Image files are the most common cover medium used for steganography. With resolution n most cases
higher than human perception, data can be hidden in the ”noisy” bits or pixels of the image file. Because
of the noise, a slight change in the those bits is imperceptible to the human eye, although it might be
detected using statistical methods (i.e., steganalysis). One of the most common and naive methods of
embedding message bits is LSB replacement in spatial domain where the bits are encoded in the cover
image by replacing the least significant bits of pixels. Other techniques might include spread spectrum and
frequency domain manipulation, which have better concealment properties than spatial domain methods.
JPEG is the most popular image format used over the Internet and by image acquisition devices, and
therefore we use JPEG as our choice for steganography.
Steganalysis of JPEG images is based on statistical properties of the JPEG coefficients, since these
are where the embedded data are usually hidden. A popular approach to steganalysis of JPEG images
is based on analysis of the histogram of coefficient values in the image. Jsteg, which simply changes
the LSB of a coefficient to the value desired for the next embedded data bit [18], can be detected by
the effect it has of equalizing adjacent pairs of coefficient values [20]. F5 attempts to retain the general
shape of the histogram [21], but can be detected by obtaining an estimate of the original histogram by
re-encoding a copy of the spatial cover file offset by four rows and four columns [6]. Outguess [13] and
Steghide [8] use statistical restoration schemes to embed data in the LSB coefficients. Outguess uses a
threshold which determined the amount of coefficients to be preserved to restore the histogram but can
be broken by second order statistical steganalysis [5], [14]. Steghide uses a graph theory approach and
swaps the values of coefficients to embed data and is more robust than Outguess.

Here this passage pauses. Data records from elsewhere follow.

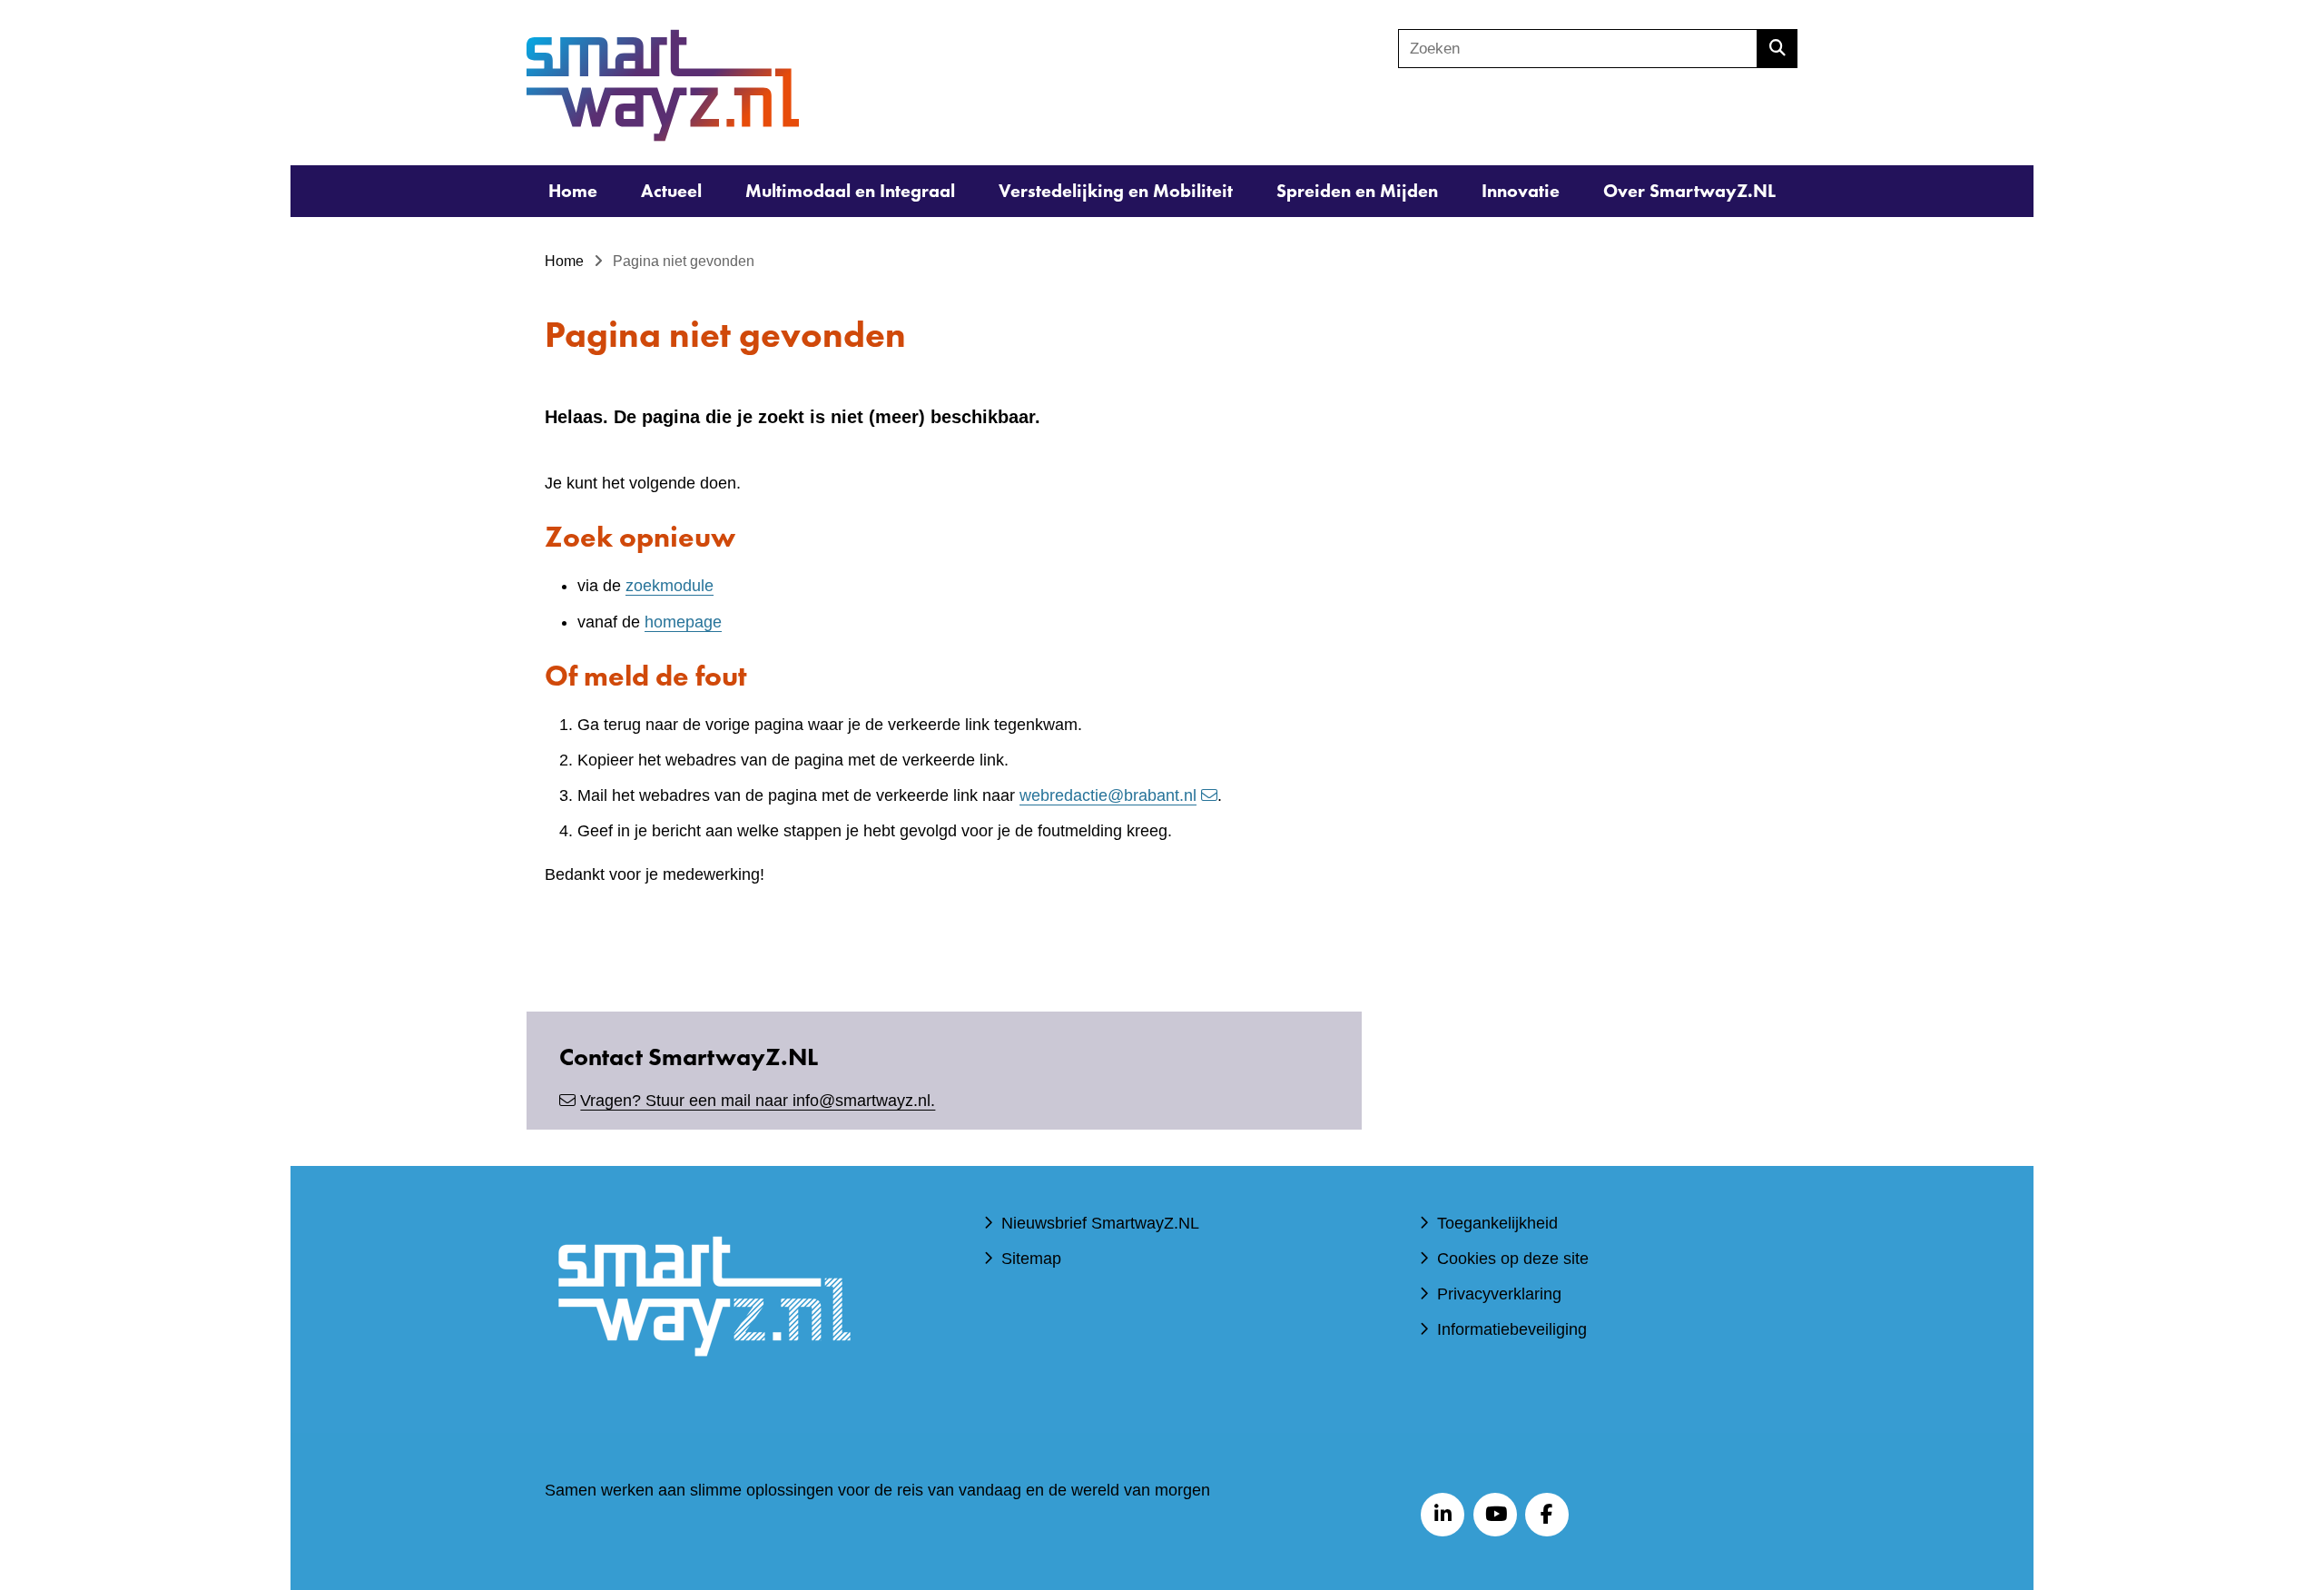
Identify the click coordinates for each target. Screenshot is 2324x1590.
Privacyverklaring (1499, 1294)
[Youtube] (1495, 1514)
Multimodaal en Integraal (850, 190)
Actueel (671, 190)
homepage (683, 622)
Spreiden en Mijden (1357, 190)
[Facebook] (1547, 1514)
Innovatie (1521, 190)
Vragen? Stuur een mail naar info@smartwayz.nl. (757, 1100)
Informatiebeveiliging (1512, 1329)
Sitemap (1031, 1258)
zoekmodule (669, 586)
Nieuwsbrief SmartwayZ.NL (1100, 1223)
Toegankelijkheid (1497, 1223)
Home (572, 190)
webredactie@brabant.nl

In this paper, we propose a steganography algorithm, J3, that conceals data inside a JPEG image in
May 10, 2009 DRAFT
3
such a way that it preserves its first order statistical properties [4] and hence is resistant to chi-square
attacks [20]. Our algorithm can restore the histogram of any JPEG image to its original values after
embedding data with the added benefit of having a high data capacity of 0.4 to 0.7 bits per non-zero
coefficient. It does this by manipulating JPEG coefficients in pairs, reserving enough coefficient pairs
to restore the original histogram. Moreover, it can embed data in one or more component of the image
depending on the user’s choice.
Most of the algorithms existing today are incapable of embedding data if it exceeds the capacity of
the image. J3 can embed data to its maximum capacity even if the input data file is larger that its
embedding capacity. It does this by splitting the data file over several images to embed the data. This
ability along with high capacity comes from the fact that J3 maintains separate header information for
each component. The header information gives important details about the embedded data file such as
stop points, file length, dynamic header length, etc.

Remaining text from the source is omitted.